Timing of surgery. If the skin around your fracture has not been broken, your doctor will wait until you are stable before doing surgery.
Open fractures, however, expose the fracture site to the environment. They urgently need to be cleansed and require immediate surgery to prevent infection.
For the time between initial emergency care and your surgery, your doctor will place your leg either in a long-leg splint or in skeletal traction. This is to keep your broken bones as aligned as possible and to maintain the length of your leg.
Skeletal traction is a pulley system of weights and counterweights that holds the broken pieces of bone together. It keeps your leg straight and often helps to relieve pain.

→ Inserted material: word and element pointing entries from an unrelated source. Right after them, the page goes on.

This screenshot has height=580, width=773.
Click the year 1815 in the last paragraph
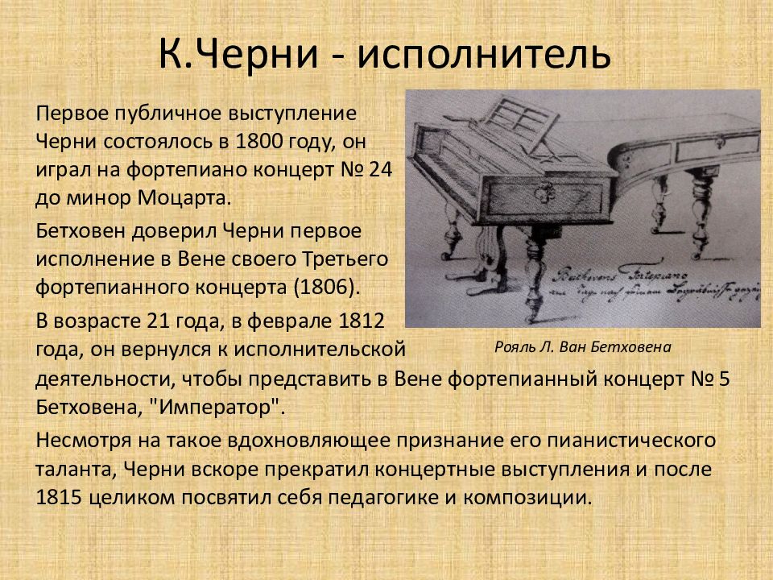59,495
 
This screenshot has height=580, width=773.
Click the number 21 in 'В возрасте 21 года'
155,321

External Fixation. In this type of operation, metal pins or screws are placed into the bone above and below the fracture site. The pins and screws are attached to a bar outside the skin. This device is a stabilizing frame that holds the bones in the proper position so they can heal.

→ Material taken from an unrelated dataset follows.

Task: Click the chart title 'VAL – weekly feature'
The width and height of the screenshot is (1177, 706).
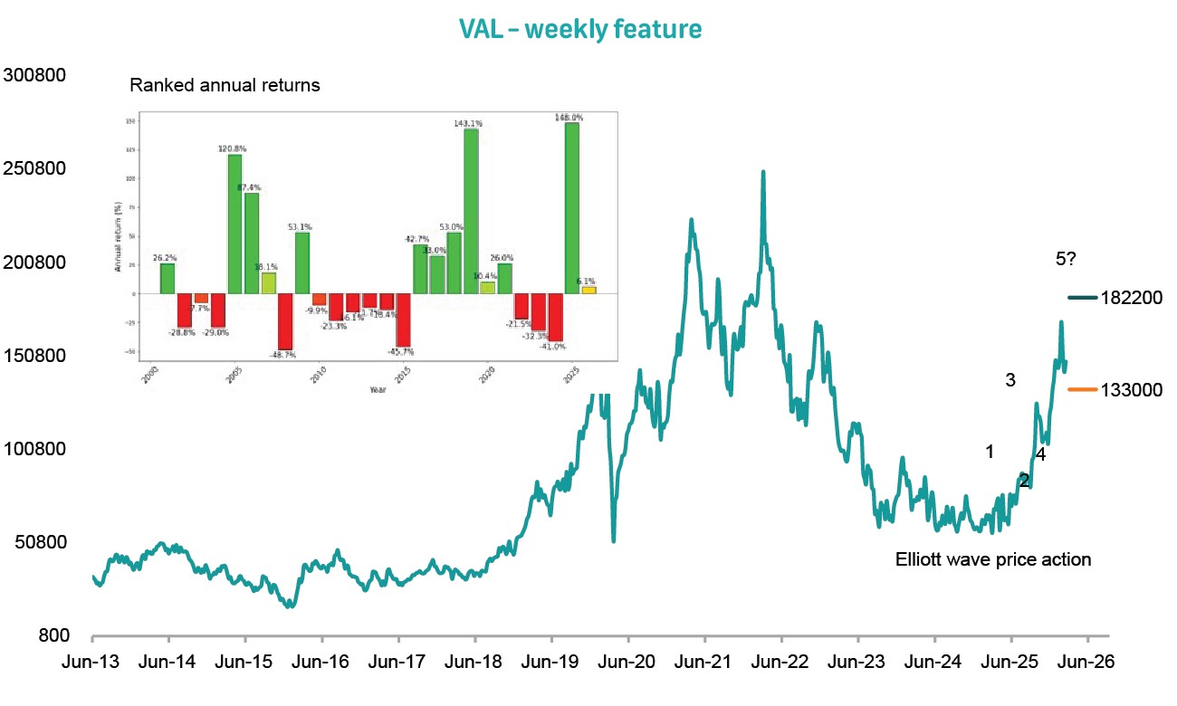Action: pyautogui.click(x=579, y=29)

External fixation is usually a temporary treatment for femur fractures. Because they are easily applied, external fixators are often put on when a patient has multiple injuries and is not yet ready for a longer surgery to fix the fracture. An external fixator provides good, temporary stability until the patient is healthy enough for the final surgery. In some cases, an external fixator is left on until the femur is fully healed, but this is not common.
Intramedullary Nailing. Currently, the method most surgeons use for treating femoral shaft fractures is intramedullary nailing. During this procedure, a specially designed metal rod is inserted into the marrow canal of the femur. The rod passes across the fracture to keep it in position.
An intramedullary nail can be inserted into the canal either at the hip or the knee through a small incision. It is screwed to the bone at both ends. This keeps the nail and the bone in proper position during healing.
Intramedullary nails are usually made of titanium. They come in various lengths and diameters to fit most femur bones.
Plates and Screws. During this operation, the bone fragments are first repositioned (reduced) into their normal alignment. They are held together with special screws and metal plates attached to the outer surface of the bone.
Plates and screws are often used when intramedullary nailing may not be possible, such as for fractures that extend into either the hip or knee joints.